Beim Beobachten der Haushalts-Diskussionen im politischen Berlin drängt sich aufgrund der horrenden Summen, mit denen jongliert wird, unweigerlich ein Vergleich auf: Jeder Privathaushalt, der erst Rekordschulden aufnimmt und dann trotzdem mit einem Rekord-Loch in der Haushaltskasse dastünde, wäre selbst für Peter Zwegat eine Nummer zu groß gewesen. Nun soll man Staatshaushalte nicht mit Privathaushalten vergleichen, heißt es ja oft – aber ein bisschen mehr schwäbische Hausfrau hätte Lars Klingbeil im Finanzministerium gut zu Gesicht gestanden.

So jedenfalls ist der Bundeshaushalt ein Dokument der Entrücktheit des politischen Berlins. Trotz Rekordschulden und noch immer sprudelnder Steuereinnahmen fehlt den Politikern das Geld hinten und vorne. Für zwei Jahre, 2025 und 2026 hat man jetzt einen Haushalt – aber die Finanzplanung für danach ist ein einziges Loch. 172 Milliarden ist die Fehlsumme für drei Jahre. Woher soll das Geld kommen? Das mag in Berlin niemand so richtig zu beantworten.
★ ★ ★ ★ ★ ★ ★
Erforderliche Aufgaben:
**a.** Wie hoch ist laut dem Text zum Bundeshaushalt die Fehlsumme für drei Jahre?
**b.** Erläutern Sie anhand des Textes zum Bundeshaushalt, warum sich beim Beobachten der Haushalts-Diskussionen ein Vergleich mit einem Privathaushalt aufdrängt.
★ ★ ★ ★ ★ ★ ★
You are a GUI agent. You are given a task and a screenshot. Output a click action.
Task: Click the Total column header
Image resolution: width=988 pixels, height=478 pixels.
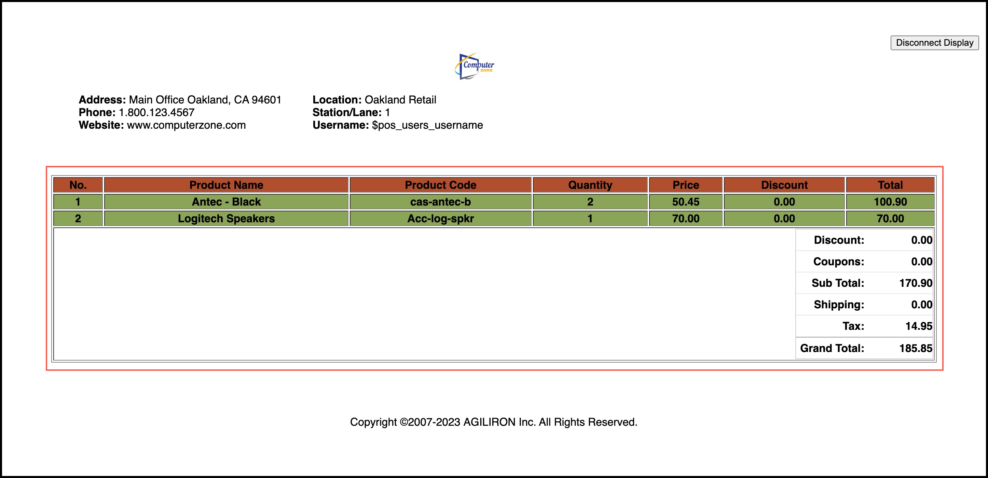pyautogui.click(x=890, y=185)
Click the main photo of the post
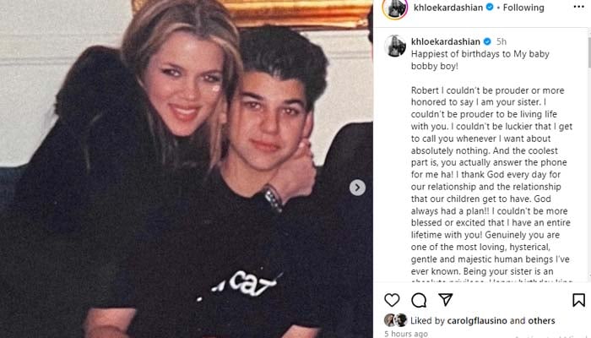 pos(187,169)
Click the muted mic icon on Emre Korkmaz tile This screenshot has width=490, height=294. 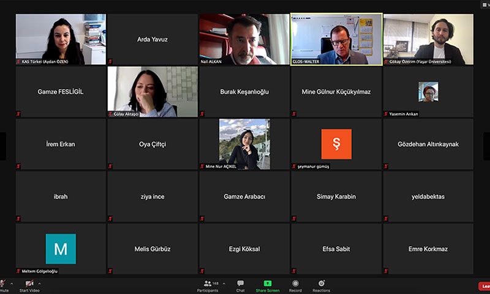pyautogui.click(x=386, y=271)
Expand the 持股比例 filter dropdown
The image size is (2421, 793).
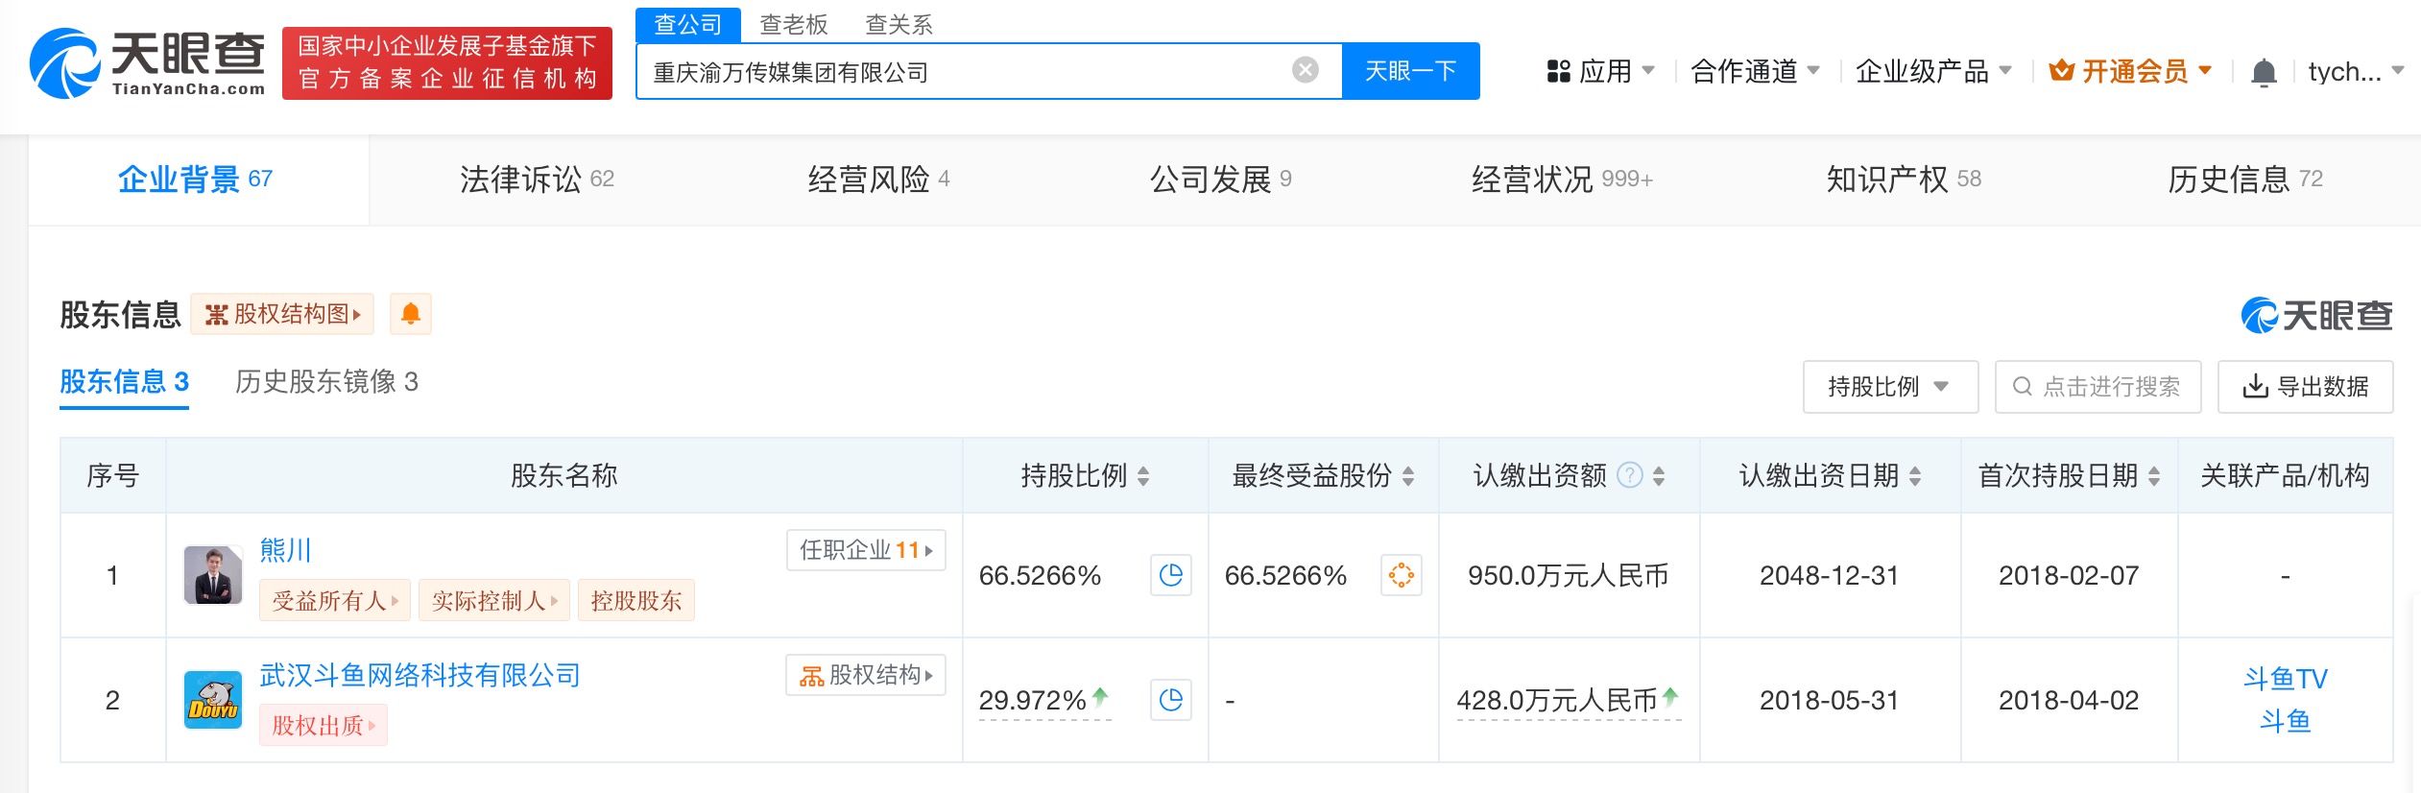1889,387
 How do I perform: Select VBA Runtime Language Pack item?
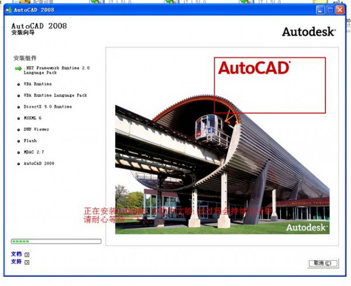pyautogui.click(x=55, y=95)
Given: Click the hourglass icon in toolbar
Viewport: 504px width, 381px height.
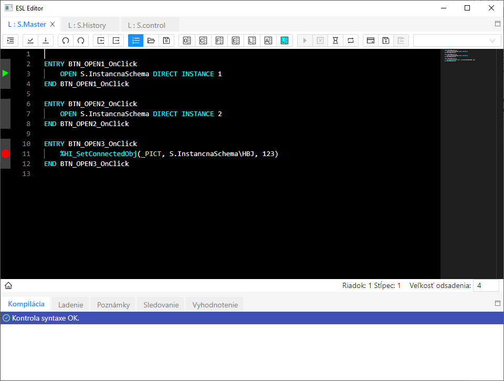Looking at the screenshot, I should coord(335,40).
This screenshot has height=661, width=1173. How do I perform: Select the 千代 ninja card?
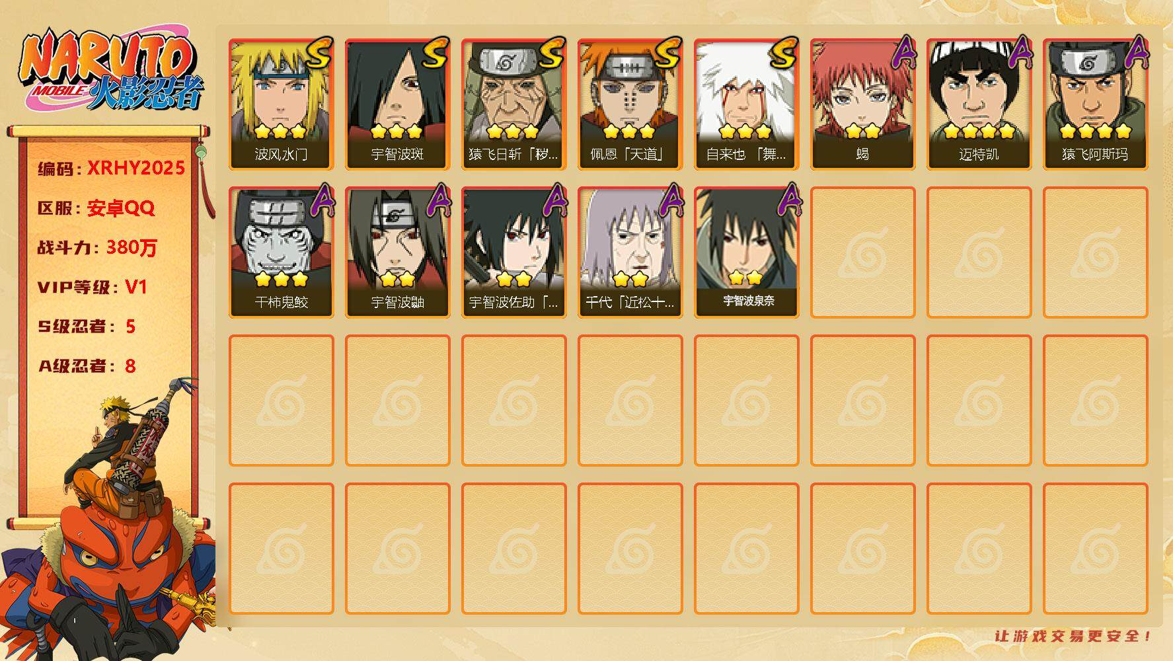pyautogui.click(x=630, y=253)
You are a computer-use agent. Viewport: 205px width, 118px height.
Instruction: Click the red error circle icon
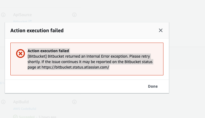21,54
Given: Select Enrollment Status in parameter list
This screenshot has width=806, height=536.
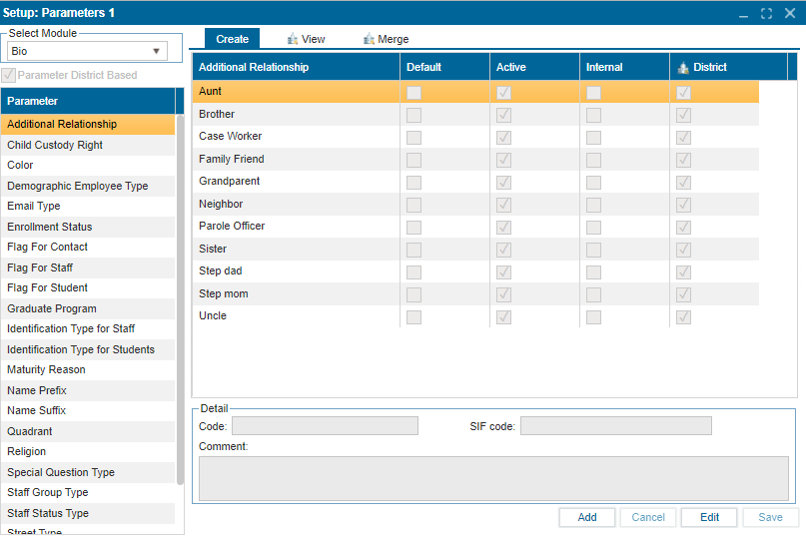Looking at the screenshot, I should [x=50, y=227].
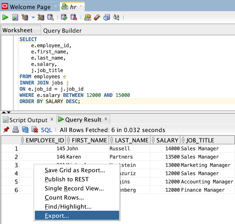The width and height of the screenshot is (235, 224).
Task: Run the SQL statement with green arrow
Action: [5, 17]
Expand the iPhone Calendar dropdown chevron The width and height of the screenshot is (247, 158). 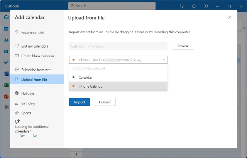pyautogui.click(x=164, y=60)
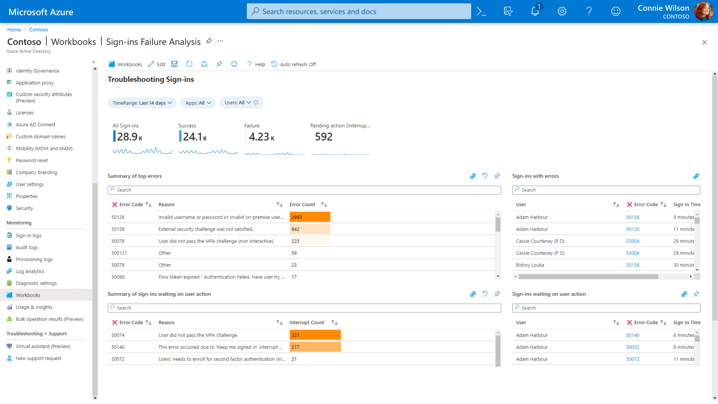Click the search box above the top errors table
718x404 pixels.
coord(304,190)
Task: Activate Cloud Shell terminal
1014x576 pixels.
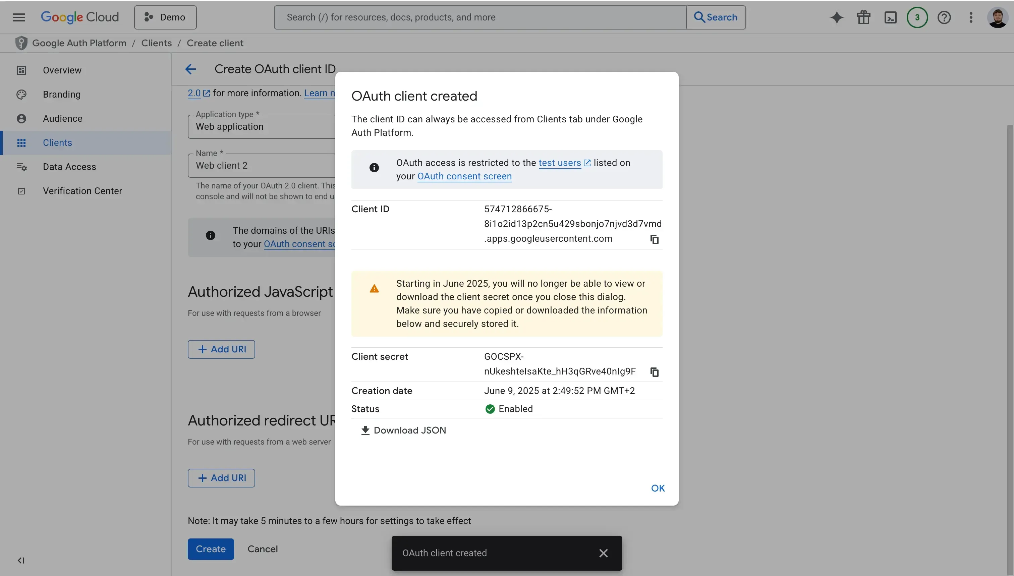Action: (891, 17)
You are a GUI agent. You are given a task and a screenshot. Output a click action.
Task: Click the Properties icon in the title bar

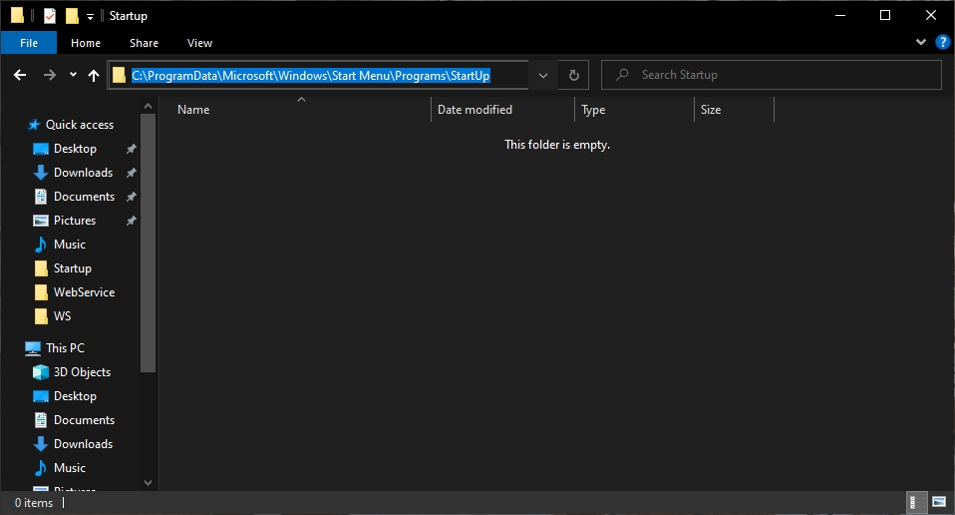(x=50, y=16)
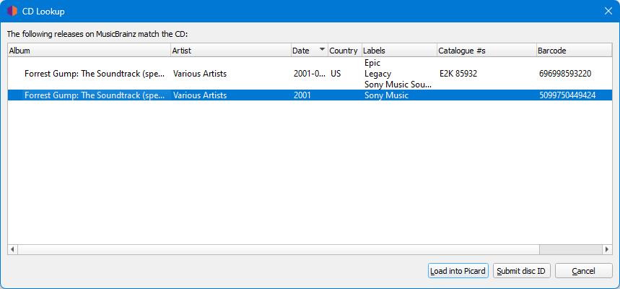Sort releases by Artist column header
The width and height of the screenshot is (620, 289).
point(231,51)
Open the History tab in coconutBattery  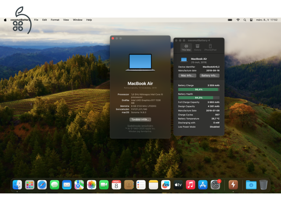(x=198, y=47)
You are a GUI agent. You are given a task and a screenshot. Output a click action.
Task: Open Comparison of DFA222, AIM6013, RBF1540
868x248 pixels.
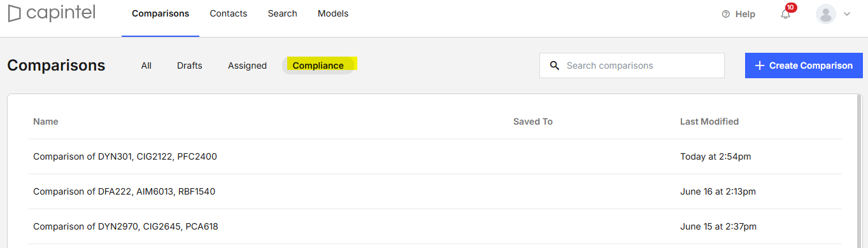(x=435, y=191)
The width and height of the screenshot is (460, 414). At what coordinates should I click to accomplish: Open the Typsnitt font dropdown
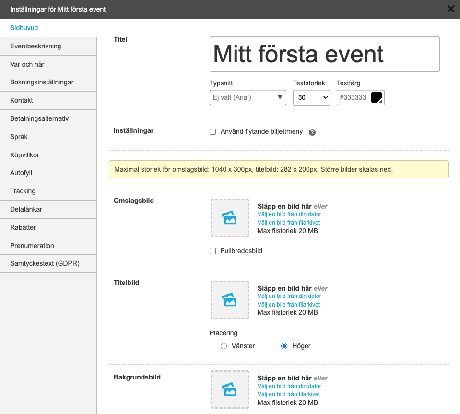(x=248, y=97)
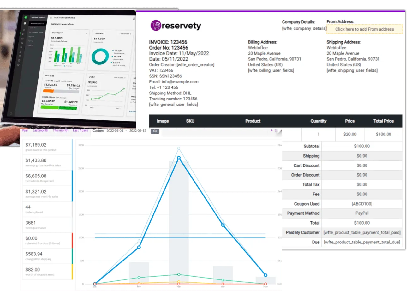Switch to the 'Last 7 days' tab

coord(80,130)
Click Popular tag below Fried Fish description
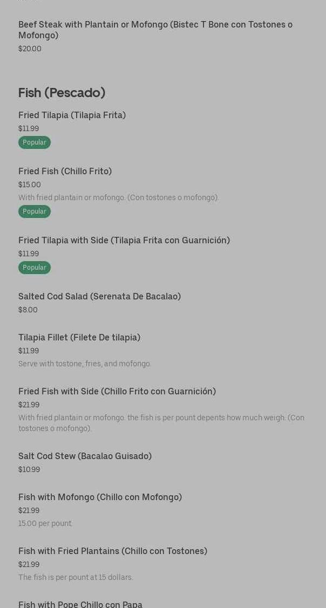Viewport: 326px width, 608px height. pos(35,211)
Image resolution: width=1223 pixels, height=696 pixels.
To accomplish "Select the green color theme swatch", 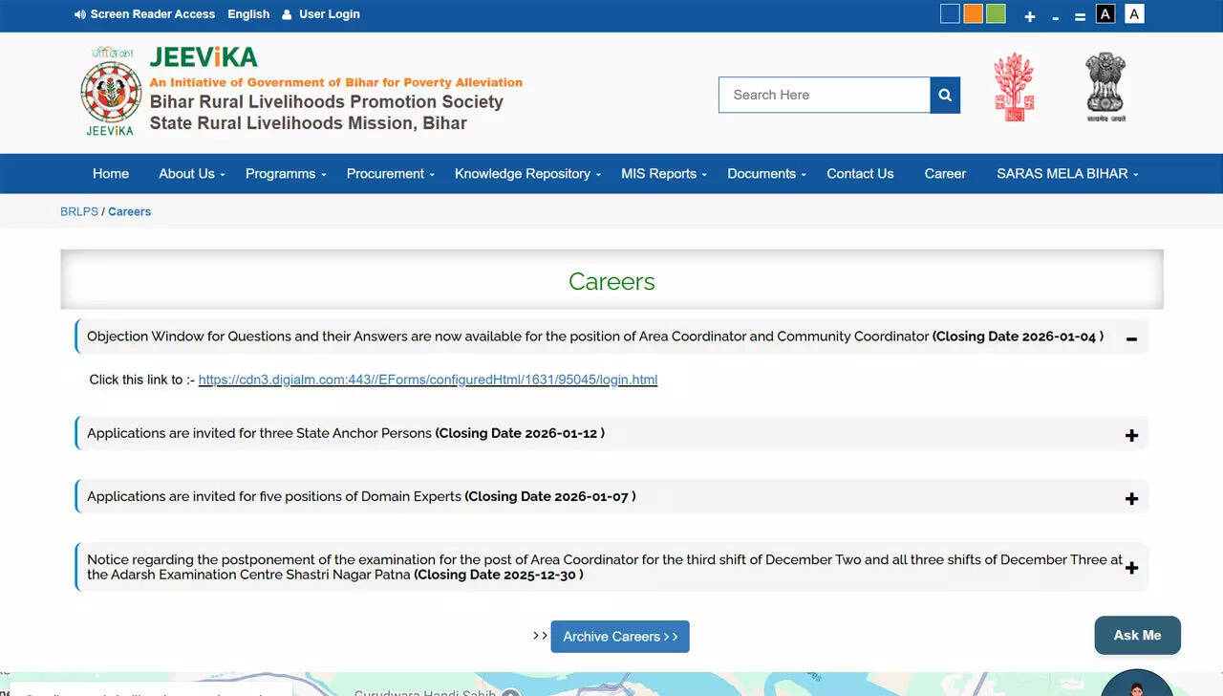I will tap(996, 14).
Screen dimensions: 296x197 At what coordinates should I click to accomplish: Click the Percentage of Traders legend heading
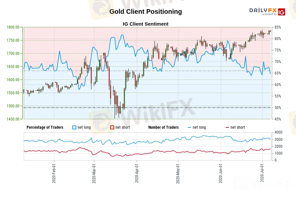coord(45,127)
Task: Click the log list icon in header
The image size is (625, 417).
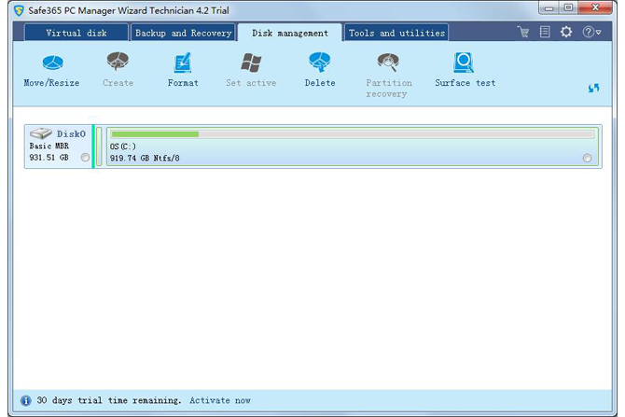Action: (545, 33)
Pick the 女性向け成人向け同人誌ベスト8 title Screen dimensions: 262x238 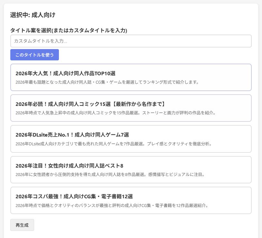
★ ★ ★ ★ ★ ★ ★
Ergebnisse nacheinander:
**a.** Die Fehlsumme beträgt 172 Milliarden.

**b.** Der Vergleich drängt sich aufgrund der horrenden Summen auf, mit denen im politischen Berlin jongliert wird. Ein Privathaushalt, der erst Rekordschulden aufnimmt und trotzdem mit einem Rekord-Loch in der Haushaltskasse dastünde, wäre selbst für Peter Zwegat eine Nummer zu groß gewesen.